I was scanning lines, searching for articles in the news, trying to choose what I’d read and what I wouldn’t. The morning read. The light reading. The reading I wouldn’t quite plunge into, even if what I saw would sit on the corners of my mental bookshelves throughout the day.
I didn’t read the article but I saw a title on a page about why you should smile behind your mask. It got me to thinking about my own answers to the prompt and about the dual possibilities of wearing a mask, of being masked, and of being authentic. It got me to considering where smiles come from.
And the title prompt is a good one, no? Smile in the middle of a pandemic, in the midst of a day when it’s nothing but helpful that people can’t see the twist and curve of my lips when I hear what they say, see what they do, note who they are? But does it take something away, hiding these things called smiles?
Like lots of people, I think about how these masks are more than tools to maintain health and to minimize transmission of germs. A mask is a direct way to keep from seeing and being seen. Masks keep your germs to you but they also keep you from spreading your true identity in a way.
Masks can keep you in the habit of being fake, practicing inauthenticity, accepting reality as you offer yourself in the world without the important contribution of feedback.
As much as a mask is a tool promoting real health, these masks are also complicating the already complicated practice of being and showing who you are. Don’t we have enough trouble being who we are, presenting ourselves as we are?
So smiling. Smiling is a behavioral way of responding. It’s an embodied act, a gesture, sometimes an uncontrolled one. They are reflexes of a kind. They are also interventions. Reflexes show up spontaneously. Interventions come as a result of intention. Smiles can be both.
In college, I took–and dropped at midterm–an anthropology course. It was cross listed as a gender studies course. A three hundred level thing I was not ready for in my second year at U of I. I had never heard of gender studies and wasn’t even surprised to be the only young man in the room. Even less surprised to be the only Black because, well, it wasn’t Hampton.

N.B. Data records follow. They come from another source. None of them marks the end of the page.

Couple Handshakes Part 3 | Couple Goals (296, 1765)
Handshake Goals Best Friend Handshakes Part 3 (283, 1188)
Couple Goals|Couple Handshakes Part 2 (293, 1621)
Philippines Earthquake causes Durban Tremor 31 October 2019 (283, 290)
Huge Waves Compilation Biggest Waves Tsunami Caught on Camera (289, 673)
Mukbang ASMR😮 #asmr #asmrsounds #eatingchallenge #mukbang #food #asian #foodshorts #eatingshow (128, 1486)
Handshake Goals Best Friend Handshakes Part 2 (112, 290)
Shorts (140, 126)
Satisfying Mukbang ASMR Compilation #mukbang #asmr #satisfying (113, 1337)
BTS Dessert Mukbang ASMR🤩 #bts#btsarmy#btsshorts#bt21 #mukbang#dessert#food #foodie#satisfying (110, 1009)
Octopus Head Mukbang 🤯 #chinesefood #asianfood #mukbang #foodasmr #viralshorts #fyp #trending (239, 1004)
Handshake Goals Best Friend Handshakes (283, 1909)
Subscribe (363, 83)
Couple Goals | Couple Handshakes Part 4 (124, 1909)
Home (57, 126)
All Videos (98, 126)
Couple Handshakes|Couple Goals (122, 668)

The professor was as tall as anyone I had ever seen and she walked with a power and grace that was curious to me. She had done work too deep for me to appreciate at the time and talked about it. She pressed her feet into the floor as she taught, moving through the room in sandals, which threw me off, because it was cold all the time in Urbana-Champaign.
I have forgotten most things from the class. As I said, I dropped the course. But one thing I remember is something she started into about smiling. She was describing the behavior in chimps, explaining that a smile was theorized as a passive, self-effacing attempt on the part of the animals. Smiling was like cowering. Smiling was an attempt at deference in the presence of some stronger chimp, some more powerful other.
Now, I like smiles. They are surprising, often reactive, things. They come when you force them and when you think nothing of them. You can smile in a way that expresses disgust. You can smile from within and show everything that needs to be seen.
They can be attempts to pass the moment quickly and to relieve pressure, perhaps like with the chimps, and smiles can anchor you so far inside joy that you use all your good and bad teeth.
I think there are questions developing in me about these smiles and these masks. Which smile am I offering behind this mask? Am I en-joying myself, finding joy inside the face and body that is restricted or not by this mask? Am I being seen for the sometimes grumpy man I am? Is the soul deep joy coming through my ears, my eyes, off my head like a little halo?
But there are other questions. Am I hiding? Am I bouncing off that fabric or paper mask the reality that I’ve created, reiterating a lie about who I am, and keeping my germs to myself? Am I, therefore, ineligible for healing? Can I be seen for any fraudulent expressions of myself, and am I finding paths to be open and real and honest and accepting of truth? Am I looking at my real face and my real self in mirrors of life that I haven’t created, those self-created mirrors that make me look better than I really am? Am I looking?
Sometimes you smile when you know you’re in the presence of greatness, of a greater person, or a greater other if you will. I wonder if you and if I can cower in the presence of the truer other in the self. I wonder if rather than living inauthentically, you might consider smiling at who you truly are. Of course, the other related inquiry is who are you?
When you know who you are, there is very little to frown about. Even behind a mask you smile because of the reactive and reflexive delight in being the person you deeply, honestly, and truly are. I think it’s the unknowing, the rejection of one’s identity, that causes the downward smile.
When you know who and where and why you are, you meet joy. A joy that cannot be taken but only given away. That means, when you know you, you’ve found happiness. How can you not smile behind the mask?